Sep 05 2014
Classroom

Viral Campaign Wants Coding Alongside the Three R’s

Students need to be more tech-savvy to be competitive in the workforce, education leaders say.

The three R’s — reading, writing and arithmetic — may seem set in stone. But there’s a campaign afoot to add the letter C to the mix, for coding.

"Education is about preparing kids for life, and public education is about helping people have equal opportunity, helping those who don't have as much money have a more level playing field," said Ali Partovi, co-founder of Code.org, during an interview at Big Ideas Fest.

Code.org wants to encourage schools to adopt computer programming as a requirement in their science curriculum. Currently, most schools that include coding feature it as an elective course.
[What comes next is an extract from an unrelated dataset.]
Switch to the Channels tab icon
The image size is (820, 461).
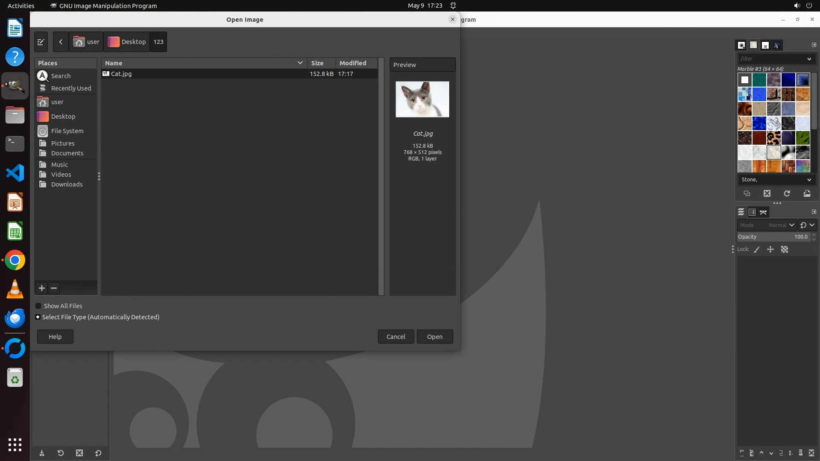tap(752, 212)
So far, the group has had some success, boasting that more than 2 billion lines of code have been written by more than 41 million students who have tried at least an hour of their program.

Students can learn the basics of coding, become acquainted with programming languages such as Python, learn to build their own apps and more.

As reported in The New York Times, Code.org claims that this year alone, 20,000 K–12 teachers have brought coding into the classroom.

Such instruction could help lessen the substantial gender gap in a profession whose workers are predominantly male. Currently, some of the biggest names in tech are working to find their own solutions to the coding gender gap.

And some students have taken instruction into their own hands. Codeacademy, an online course provider, reports that 24 million coding students have taken lessons through its site.

Just how many of those student will complete their instruction, or how many of the K–12 students currently learning coding at school will use their what they’ve learned, remains to be seen. But in the 21st century job market, adding another skill to the three R’s can't hurt.